→ What the exercise asks
Put the lines of the records below, from the line with "The image size is (1391, 925)." to the line with "point(982,68)", into a numbered list. Include only those lines and skip any blank ones.

★ ★ ★ ★ ★

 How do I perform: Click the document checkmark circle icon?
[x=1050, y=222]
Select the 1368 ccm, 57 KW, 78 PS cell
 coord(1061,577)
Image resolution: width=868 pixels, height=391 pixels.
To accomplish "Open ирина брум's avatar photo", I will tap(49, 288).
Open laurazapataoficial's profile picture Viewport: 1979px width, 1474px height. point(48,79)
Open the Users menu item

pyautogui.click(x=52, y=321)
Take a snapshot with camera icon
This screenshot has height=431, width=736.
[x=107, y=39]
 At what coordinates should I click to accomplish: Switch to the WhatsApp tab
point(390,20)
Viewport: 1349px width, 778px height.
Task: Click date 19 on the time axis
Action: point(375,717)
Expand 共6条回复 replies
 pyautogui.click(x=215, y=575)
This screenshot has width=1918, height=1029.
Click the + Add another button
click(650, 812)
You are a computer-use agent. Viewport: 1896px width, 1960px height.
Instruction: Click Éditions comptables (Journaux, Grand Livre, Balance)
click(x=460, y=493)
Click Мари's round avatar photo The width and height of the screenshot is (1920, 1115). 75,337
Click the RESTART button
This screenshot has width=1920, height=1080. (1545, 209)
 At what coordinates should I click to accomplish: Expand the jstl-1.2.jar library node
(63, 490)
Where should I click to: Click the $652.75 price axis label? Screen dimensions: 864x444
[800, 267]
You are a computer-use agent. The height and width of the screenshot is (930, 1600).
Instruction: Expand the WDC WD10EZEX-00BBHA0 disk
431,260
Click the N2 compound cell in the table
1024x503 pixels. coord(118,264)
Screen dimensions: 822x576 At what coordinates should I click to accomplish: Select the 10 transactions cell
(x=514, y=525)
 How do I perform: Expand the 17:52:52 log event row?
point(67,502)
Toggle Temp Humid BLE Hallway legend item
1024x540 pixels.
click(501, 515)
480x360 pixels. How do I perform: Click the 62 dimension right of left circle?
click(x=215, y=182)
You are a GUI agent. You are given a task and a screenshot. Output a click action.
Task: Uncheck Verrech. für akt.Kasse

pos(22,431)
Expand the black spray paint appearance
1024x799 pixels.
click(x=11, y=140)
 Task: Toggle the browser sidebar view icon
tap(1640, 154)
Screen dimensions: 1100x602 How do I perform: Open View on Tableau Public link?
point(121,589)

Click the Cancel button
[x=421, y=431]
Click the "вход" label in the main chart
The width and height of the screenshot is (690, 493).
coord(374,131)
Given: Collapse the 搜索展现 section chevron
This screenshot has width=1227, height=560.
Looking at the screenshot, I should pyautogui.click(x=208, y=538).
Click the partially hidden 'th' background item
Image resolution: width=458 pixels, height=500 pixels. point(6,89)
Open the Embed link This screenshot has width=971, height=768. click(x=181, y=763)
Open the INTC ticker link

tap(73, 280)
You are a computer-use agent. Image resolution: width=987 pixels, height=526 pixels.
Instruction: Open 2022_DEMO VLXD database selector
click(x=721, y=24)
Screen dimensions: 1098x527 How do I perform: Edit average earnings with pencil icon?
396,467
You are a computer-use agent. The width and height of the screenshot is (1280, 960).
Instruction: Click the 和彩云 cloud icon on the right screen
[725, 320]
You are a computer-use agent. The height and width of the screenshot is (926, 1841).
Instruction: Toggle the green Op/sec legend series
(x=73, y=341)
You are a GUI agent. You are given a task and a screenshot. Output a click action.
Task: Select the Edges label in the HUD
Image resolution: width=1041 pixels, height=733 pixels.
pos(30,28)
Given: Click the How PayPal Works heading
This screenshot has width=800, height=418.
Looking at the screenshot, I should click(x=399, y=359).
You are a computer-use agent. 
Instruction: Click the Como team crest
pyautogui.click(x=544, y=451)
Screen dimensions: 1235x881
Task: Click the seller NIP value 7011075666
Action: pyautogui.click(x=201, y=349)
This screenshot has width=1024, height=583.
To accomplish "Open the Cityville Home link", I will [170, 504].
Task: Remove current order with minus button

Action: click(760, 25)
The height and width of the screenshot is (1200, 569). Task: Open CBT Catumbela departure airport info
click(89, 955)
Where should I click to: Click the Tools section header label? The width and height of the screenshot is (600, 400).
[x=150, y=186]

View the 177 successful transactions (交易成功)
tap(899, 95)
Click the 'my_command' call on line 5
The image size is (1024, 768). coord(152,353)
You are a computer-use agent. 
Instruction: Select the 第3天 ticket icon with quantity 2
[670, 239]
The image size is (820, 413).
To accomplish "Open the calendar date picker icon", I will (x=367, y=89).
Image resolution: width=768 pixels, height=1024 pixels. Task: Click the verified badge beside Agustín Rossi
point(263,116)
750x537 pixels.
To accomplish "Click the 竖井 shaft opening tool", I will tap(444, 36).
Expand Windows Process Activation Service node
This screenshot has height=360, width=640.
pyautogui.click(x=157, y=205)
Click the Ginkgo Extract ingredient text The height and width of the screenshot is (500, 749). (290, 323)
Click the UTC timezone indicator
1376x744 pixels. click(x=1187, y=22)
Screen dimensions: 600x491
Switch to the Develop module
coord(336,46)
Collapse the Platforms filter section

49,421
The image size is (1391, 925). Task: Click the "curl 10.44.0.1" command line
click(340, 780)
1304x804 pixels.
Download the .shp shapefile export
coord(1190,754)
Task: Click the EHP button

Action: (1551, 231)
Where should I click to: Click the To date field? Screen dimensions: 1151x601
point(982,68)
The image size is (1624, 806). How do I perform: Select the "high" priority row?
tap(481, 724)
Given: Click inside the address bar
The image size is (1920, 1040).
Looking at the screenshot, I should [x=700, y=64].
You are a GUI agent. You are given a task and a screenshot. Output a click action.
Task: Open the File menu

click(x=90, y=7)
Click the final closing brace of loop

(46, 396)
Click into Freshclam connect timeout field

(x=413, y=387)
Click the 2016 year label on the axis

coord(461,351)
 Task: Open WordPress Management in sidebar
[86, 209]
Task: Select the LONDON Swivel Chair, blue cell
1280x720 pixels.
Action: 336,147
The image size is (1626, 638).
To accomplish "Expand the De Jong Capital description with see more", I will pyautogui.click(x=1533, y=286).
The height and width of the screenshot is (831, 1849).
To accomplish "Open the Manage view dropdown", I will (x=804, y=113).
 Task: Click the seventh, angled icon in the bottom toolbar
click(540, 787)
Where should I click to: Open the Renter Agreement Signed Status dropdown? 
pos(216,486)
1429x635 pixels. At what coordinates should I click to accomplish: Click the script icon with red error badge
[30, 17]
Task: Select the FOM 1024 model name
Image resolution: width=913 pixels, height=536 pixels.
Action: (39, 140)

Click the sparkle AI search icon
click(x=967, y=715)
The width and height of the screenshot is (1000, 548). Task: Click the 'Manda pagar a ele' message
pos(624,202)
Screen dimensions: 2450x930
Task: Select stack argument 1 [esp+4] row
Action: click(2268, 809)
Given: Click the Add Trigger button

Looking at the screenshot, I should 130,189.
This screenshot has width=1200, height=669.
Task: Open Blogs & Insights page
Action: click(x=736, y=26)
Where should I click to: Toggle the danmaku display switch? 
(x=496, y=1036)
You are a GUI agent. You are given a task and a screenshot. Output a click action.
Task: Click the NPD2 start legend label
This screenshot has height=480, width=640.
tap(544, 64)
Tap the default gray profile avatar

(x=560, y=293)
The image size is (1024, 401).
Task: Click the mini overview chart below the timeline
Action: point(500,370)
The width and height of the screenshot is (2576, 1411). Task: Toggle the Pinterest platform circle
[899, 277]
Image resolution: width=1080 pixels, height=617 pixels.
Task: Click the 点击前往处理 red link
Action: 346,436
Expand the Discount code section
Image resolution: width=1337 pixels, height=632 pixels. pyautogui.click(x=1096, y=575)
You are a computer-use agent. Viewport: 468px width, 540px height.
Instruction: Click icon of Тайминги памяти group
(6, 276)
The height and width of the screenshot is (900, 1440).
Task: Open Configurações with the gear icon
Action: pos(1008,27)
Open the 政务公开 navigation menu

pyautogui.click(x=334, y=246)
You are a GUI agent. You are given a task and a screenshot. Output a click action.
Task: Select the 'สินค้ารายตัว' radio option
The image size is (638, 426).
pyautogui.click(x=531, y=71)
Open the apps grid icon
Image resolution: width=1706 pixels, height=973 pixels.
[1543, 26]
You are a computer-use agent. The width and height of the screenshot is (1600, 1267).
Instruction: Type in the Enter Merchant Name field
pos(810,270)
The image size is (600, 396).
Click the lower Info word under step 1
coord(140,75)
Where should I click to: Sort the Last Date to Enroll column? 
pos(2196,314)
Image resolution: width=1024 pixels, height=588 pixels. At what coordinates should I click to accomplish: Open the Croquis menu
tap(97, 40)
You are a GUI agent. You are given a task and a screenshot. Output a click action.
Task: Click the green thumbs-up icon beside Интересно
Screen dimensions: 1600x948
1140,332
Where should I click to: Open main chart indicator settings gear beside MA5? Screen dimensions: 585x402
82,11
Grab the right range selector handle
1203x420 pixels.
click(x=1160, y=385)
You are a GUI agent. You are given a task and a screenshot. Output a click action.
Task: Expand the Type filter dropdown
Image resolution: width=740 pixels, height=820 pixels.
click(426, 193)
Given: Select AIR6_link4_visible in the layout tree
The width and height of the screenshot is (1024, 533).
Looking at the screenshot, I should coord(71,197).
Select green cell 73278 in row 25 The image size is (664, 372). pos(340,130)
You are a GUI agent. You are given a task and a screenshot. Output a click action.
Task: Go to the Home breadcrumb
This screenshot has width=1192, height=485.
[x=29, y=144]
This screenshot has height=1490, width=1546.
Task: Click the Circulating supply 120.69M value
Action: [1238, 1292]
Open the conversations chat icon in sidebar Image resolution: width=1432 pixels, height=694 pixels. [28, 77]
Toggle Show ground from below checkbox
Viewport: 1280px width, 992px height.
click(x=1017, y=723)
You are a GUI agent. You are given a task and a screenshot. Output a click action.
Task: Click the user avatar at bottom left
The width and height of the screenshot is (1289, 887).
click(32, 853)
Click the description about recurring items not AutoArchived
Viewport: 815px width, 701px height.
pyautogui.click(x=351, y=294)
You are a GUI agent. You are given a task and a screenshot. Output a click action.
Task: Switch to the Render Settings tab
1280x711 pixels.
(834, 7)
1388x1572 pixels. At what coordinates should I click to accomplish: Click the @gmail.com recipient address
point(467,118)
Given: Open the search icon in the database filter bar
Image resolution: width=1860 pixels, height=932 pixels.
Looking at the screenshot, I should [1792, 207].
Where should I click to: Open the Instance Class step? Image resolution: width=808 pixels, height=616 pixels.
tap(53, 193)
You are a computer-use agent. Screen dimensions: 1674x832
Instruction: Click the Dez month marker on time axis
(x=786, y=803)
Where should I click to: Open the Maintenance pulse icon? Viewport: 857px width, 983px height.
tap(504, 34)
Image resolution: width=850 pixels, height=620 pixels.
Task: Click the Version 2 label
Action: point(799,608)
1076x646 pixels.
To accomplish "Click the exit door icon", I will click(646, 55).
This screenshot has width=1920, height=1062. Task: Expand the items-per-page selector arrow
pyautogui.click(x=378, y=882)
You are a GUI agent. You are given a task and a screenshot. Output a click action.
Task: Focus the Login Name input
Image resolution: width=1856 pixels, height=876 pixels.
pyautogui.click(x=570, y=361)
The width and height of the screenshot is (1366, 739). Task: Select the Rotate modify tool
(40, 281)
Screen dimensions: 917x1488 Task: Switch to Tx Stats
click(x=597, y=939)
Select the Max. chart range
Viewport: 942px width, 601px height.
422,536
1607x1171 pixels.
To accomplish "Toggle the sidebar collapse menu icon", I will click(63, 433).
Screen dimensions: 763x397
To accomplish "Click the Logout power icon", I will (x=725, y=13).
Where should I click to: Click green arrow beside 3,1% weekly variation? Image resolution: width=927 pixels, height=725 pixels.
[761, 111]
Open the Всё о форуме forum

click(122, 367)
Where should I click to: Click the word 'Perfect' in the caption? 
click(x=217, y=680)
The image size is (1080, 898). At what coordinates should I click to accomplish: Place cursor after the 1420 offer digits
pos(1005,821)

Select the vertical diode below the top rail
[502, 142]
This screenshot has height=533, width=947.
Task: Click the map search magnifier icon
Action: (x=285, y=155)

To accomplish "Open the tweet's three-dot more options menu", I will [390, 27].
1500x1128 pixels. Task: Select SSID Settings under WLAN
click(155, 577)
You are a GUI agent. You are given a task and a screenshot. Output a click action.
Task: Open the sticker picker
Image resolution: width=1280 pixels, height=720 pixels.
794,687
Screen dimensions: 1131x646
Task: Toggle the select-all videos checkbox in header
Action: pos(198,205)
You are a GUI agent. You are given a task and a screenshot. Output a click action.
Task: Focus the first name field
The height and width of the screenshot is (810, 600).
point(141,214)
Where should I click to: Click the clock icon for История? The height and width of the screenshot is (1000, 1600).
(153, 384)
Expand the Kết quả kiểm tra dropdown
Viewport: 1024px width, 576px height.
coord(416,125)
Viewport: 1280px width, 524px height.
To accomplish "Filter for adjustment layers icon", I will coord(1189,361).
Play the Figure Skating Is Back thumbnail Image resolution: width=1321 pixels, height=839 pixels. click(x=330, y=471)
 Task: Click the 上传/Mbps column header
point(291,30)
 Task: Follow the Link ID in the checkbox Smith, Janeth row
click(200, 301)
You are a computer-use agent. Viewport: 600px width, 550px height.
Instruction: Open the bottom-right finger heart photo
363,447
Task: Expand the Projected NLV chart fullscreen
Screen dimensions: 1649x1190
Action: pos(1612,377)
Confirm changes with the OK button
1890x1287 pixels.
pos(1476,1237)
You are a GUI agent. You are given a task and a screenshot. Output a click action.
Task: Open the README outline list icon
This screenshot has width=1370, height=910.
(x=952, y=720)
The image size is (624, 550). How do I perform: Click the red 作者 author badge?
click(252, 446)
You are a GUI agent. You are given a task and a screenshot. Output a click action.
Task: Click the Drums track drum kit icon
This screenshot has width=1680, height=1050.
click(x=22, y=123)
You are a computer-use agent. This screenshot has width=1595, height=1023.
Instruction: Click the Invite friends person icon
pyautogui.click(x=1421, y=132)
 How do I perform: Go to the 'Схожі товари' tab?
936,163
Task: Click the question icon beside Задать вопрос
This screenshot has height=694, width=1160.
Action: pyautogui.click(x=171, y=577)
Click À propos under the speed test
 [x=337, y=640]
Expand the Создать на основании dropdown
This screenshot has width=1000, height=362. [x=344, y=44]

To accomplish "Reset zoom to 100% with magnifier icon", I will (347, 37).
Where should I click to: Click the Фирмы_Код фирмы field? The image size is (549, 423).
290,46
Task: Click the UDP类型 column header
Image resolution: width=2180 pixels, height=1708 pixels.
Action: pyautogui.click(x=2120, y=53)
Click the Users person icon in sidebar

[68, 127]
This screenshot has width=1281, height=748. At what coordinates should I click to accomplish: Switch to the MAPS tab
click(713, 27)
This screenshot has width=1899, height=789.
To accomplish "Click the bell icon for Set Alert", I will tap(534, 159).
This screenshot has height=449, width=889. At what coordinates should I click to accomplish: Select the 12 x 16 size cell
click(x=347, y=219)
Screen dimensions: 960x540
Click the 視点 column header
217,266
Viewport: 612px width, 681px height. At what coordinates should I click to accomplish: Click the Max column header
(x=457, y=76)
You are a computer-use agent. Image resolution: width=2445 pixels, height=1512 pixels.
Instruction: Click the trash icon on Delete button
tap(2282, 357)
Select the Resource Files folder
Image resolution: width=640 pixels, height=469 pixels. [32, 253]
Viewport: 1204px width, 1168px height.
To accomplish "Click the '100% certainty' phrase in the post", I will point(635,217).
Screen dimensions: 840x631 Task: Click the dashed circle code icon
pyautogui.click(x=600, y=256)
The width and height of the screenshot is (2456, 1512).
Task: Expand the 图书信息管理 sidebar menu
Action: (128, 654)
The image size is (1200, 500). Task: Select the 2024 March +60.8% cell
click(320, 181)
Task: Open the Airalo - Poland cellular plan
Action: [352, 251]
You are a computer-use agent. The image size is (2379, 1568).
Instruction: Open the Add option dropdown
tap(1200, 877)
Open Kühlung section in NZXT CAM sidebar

★ ★ ★ ★ ★

→ Correct output
1. The image size is (1391, 925). Task: Click the "curl 10.44.0.1" command line
2. click(340, 780)
3. 1304x804 pixels.
4. Download the .shp shapefile export
5. coord(1190,754)
6. Task: Click the EHP button
7. Action: (1551, 231)
8. Where should I click to: Click the To date field? Screen dimensions: 1151x601
9. point(982,68)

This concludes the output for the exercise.